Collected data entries
--*--

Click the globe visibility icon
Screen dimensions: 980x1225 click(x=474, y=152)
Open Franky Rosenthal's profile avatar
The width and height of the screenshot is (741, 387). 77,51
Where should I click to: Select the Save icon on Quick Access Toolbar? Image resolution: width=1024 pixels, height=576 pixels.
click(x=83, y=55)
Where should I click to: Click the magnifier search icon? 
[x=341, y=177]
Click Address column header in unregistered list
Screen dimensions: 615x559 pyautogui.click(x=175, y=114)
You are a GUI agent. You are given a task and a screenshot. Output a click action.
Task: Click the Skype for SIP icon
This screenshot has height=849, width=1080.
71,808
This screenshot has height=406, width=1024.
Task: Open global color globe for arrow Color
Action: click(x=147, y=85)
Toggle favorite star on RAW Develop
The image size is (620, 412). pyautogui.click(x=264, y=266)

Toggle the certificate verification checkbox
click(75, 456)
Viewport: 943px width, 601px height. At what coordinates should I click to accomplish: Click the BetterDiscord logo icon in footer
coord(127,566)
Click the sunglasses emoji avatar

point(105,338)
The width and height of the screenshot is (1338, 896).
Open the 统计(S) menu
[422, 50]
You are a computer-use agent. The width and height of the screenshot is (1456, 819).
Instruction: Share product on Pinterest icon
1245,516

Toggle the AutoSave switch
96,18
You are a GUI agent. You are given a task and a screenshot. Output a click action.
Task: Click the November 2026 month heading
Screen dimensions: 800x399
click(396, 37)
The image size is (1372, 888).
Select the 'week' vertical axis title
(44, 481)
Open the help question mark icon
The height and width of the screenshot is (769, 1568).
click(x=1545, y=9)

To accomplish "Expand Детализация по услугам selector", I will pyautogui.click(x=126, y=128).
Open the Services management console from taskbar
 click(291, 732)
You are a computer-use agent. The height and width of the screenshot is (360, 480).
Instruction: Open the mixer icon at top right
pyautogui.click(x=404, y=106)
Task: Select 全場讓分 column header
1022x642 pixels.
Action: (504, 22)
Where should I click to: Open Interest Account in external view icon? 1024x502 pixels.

--*--

● **ACTIVITY**: Only one stretch of the records above is wanted: the lines between the one holding "Toggle the certificate verification checkbox" and the one holding "You are a computer-use agent. The height", inclusive, reproduced exactly.

● **ANSWER BELOW**:
Toggle the certificate verification checkbox
click(75, 456)
Viewport: 943px width, 601px height. At what coordinates should I click to accomplish: Click the BetterDiscord logo icon in footer
coord(127,566)
Click the sunglasses emoji avatar

point(105,338)
The width and height of the screenshot is (1338, 896).
Open the 统计(S) menu
[422, 50]
You are a computer-use agent. The width and height of the screenshot is (1456, 819).
Instruction: Share product on Pinterest icon
1245,516

Toggle the AutoSave switch
96,18
You are a GUI agent. You are given a task and a screenshot. Output a click action.
Task: Click the November 2026 month heading
Screen dimensions: 800x399
click(396, 37)
The image size is (1372, 888).
Select the 'week' vertical axis title
(44, 481)
Open the help question mark icon
The height and width of the screenshot is (769, 1568).
click(x=1545, y=9)

To accomplish "Expand Детализация по услугам selector", I will pyautogui.click(x=126, y=128).
Open the Services management console from taskbar
 click(291, 732)
You are a computer-use agent. The height and width of the screenshot is (360, 480).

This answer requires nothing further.